Data rows:
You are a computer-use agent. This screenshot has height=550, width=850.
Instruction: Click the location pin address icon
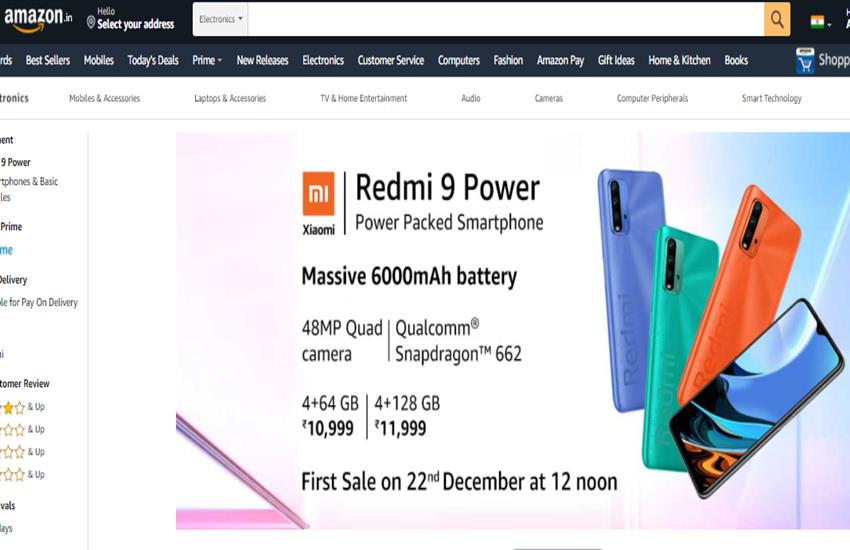(x=91, y=22)
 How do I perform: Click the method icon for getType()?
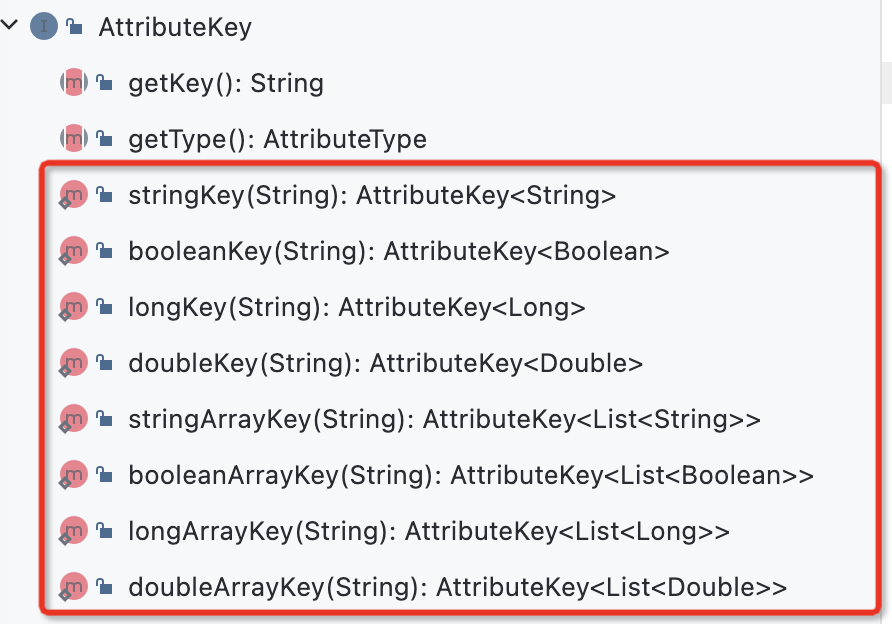pos(74,139)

Objective –
Please write out the rows, word for word, from the line that contains "How do I perform: Click" through the end of the rows, leaving out the pictures.

Exercise solution –
 How do I perform: Click the method icon for getType()?
pos(74,139)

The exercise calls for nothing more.